Material for this task –
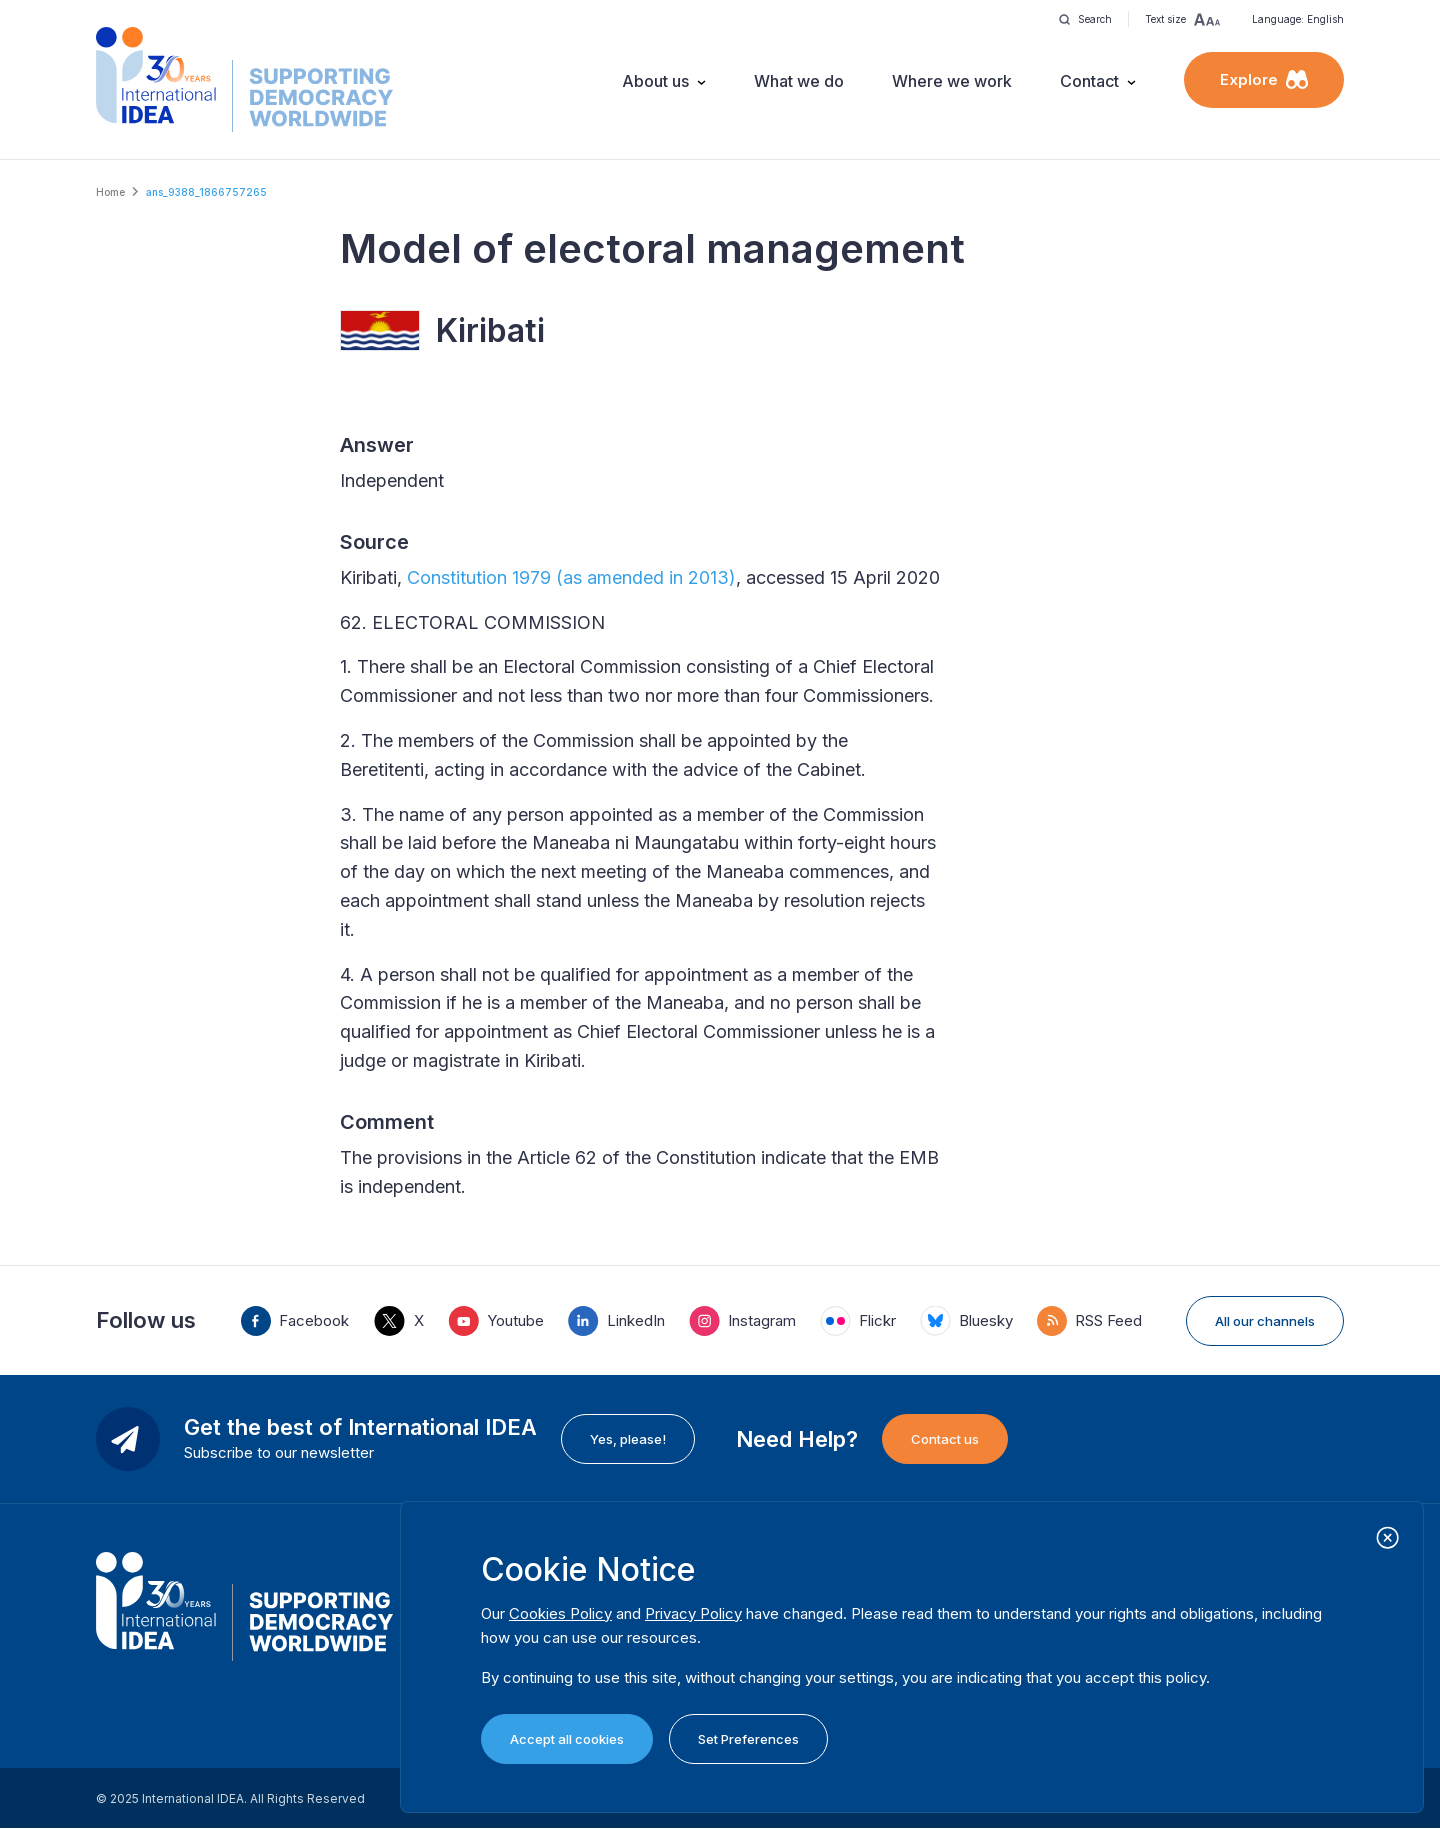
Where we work (952, 81)
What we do (799, 81)
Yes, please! (628, 1439)
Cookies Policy (560, 1613)
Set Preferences (748, 1739)
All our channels (1265, 1321)
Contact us (945, 1439)
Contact (1089, 81)
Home (110, 192)
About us (655, 81)
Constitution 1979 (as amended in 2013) (571, 577)
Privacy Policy (693, 1613)
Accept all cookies (567, 1739)
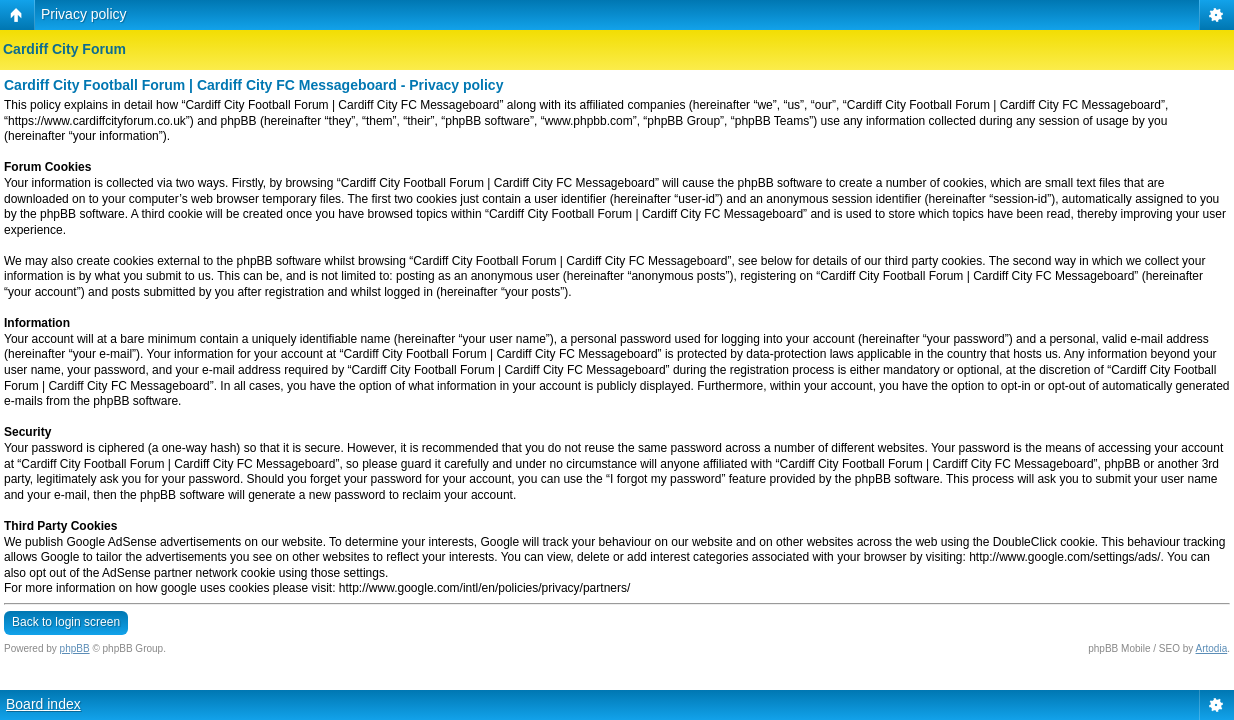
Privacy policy (84, 14)
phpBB (75, 648)
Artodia (1212, 648)
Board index (43, 704)
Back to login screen (66, 622)
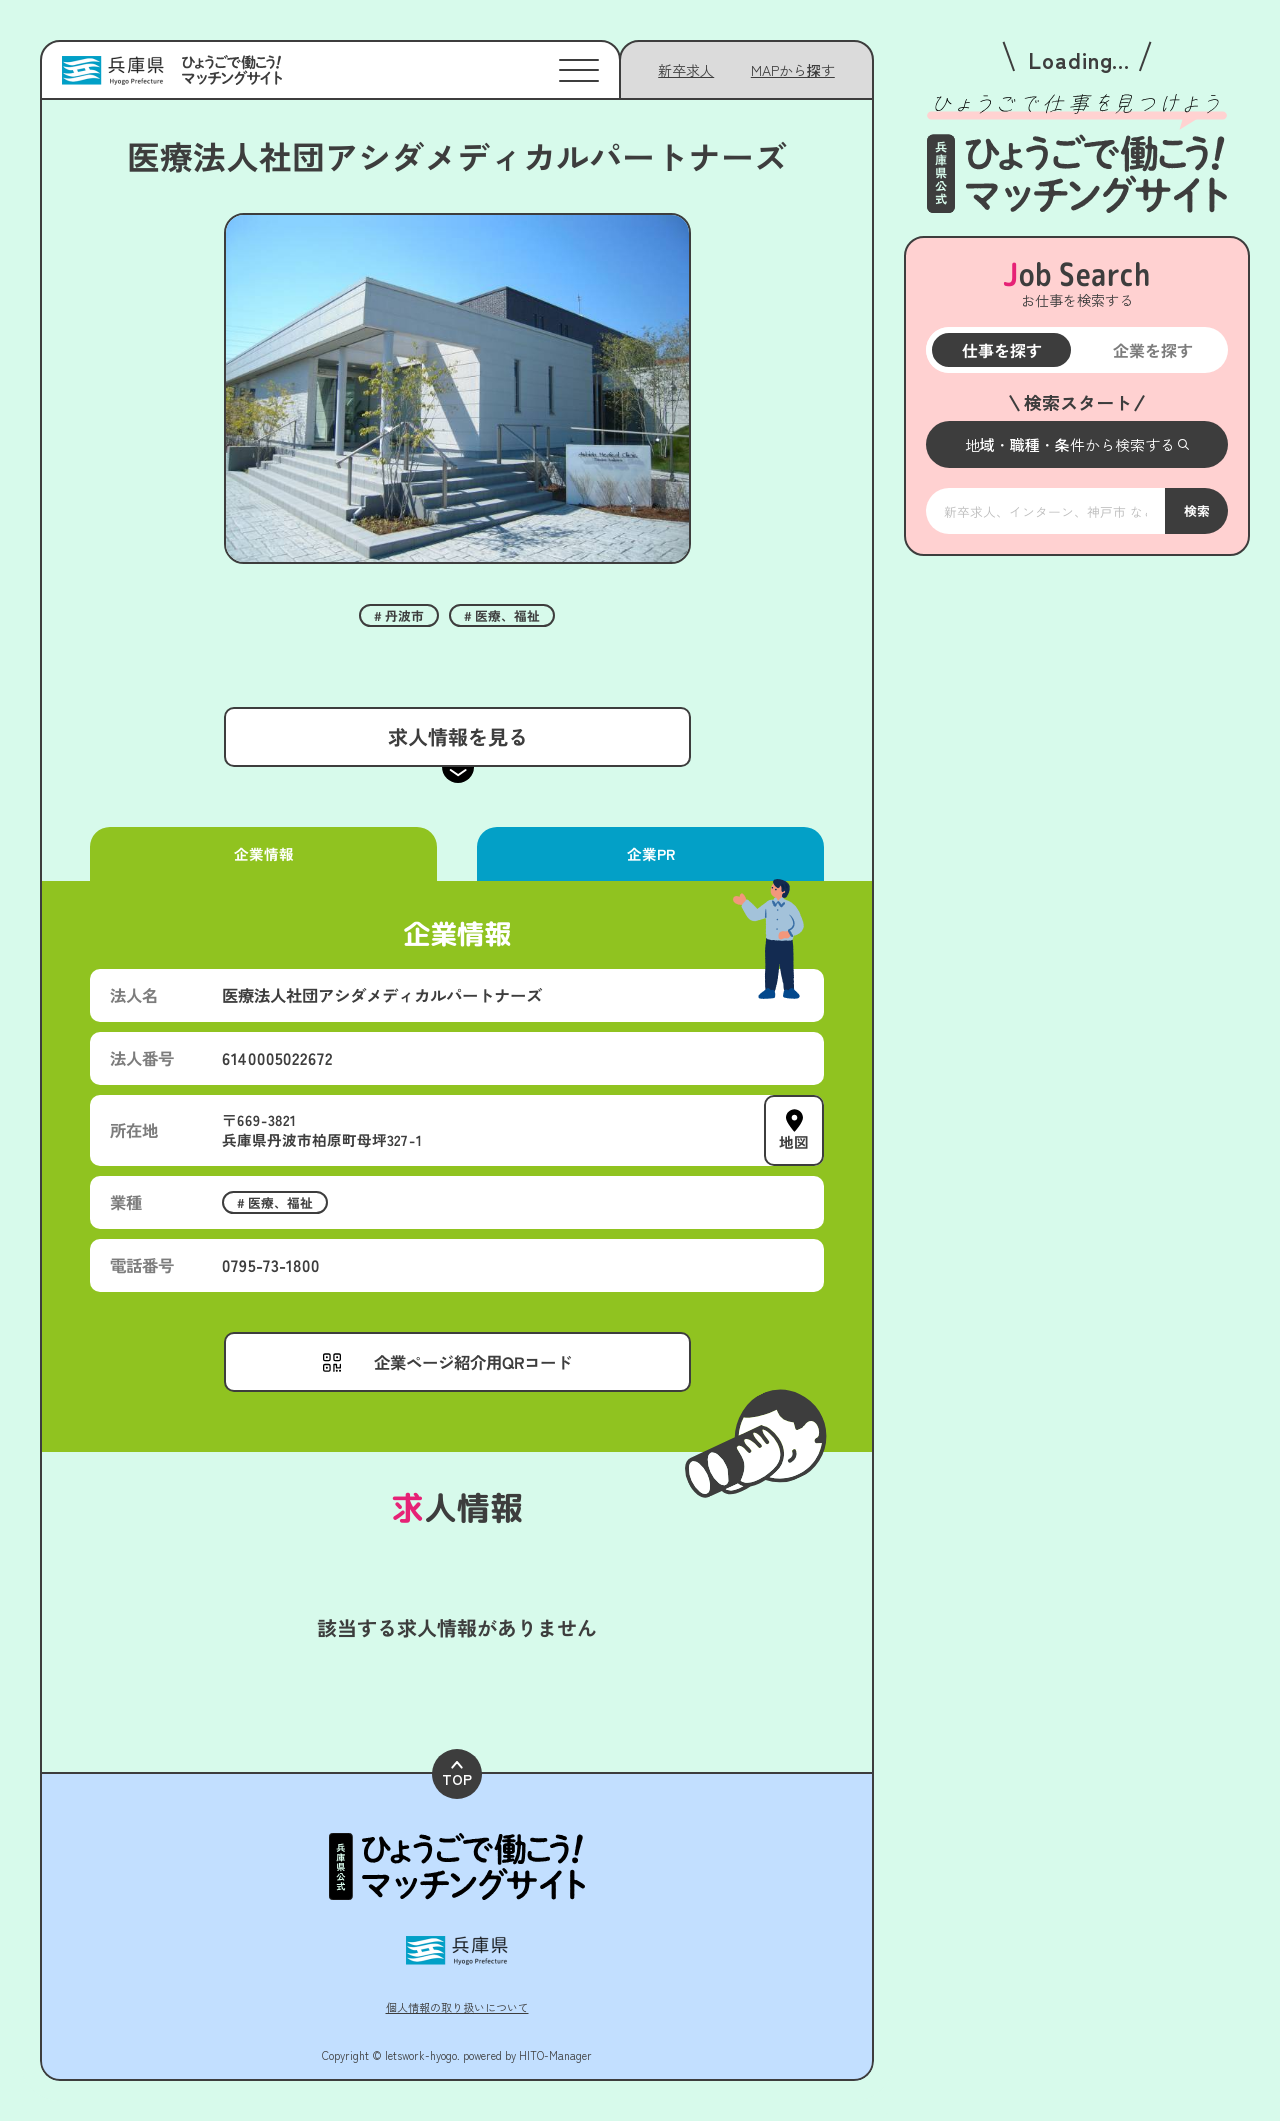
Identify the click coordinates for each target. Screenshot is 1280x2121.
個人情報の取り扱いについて (457, 2007)
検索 (1196, 509)
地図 (794, 1140)
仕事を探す (1001, 350)
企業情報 (263, 853)
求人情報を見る (457, 736)
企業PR (650, 853)
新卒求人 (686, 70)
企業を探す (1152, 350)
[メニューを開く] (1077, 444)
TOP (457, 1774)
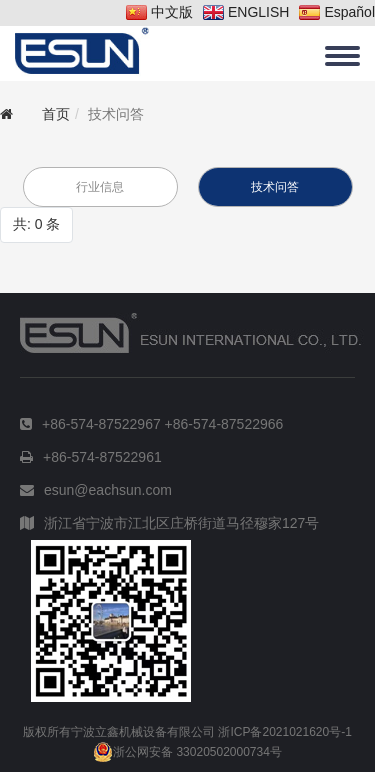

Problem –
Recast all of the data above as a JSON list of strings, one string per line, omitting blank lines and the pictures.

Written solution –
[
  "Where we work (952, 81)",
  "What we do (799, 81)",
  "Yes, please! (628, 1439)",
  "Cookies Policy (560, 1613)",
  "Set Preferences (748, 1739)",
  "All our channels (1265, 1321)",
  "Contact us (945, 1439)",
  "Contact (1089, 81)",
  "Home (110, 192)",
  "About us (655, 81)",
  "Constitution 1979 (as amended in 2013) (571, 577)",
  "Privacy Policy (693, 1613)",
  "Accept all cookies (567, 1739)",
  "Privacy policy (84, 14)",
  "phpBB (75, 648)",
  "Artodia (1212, 648)",
  "Board index (43, 704)",
  "Back to login screen (66, 622)",
  "Identify the click coordinates for each target. Screenshot is 1280x2121.",
  "個人情報の取り扱いについて (457, 2007)",
  "検索 (1196, 509)",
  "地図 (794, 1140)",
  "仕事を探す (1001, 350)",
  "企業情報 (263, 853)",
  "求人情報を見る (457, 736)",
  "企業PR (650, 853)",
  "新卒求人 (686, 70)",
  "企業を探す (1152, 350)",
  "[メニューを開く] (1077, 444)",
  "TOP (457, 1774)"
]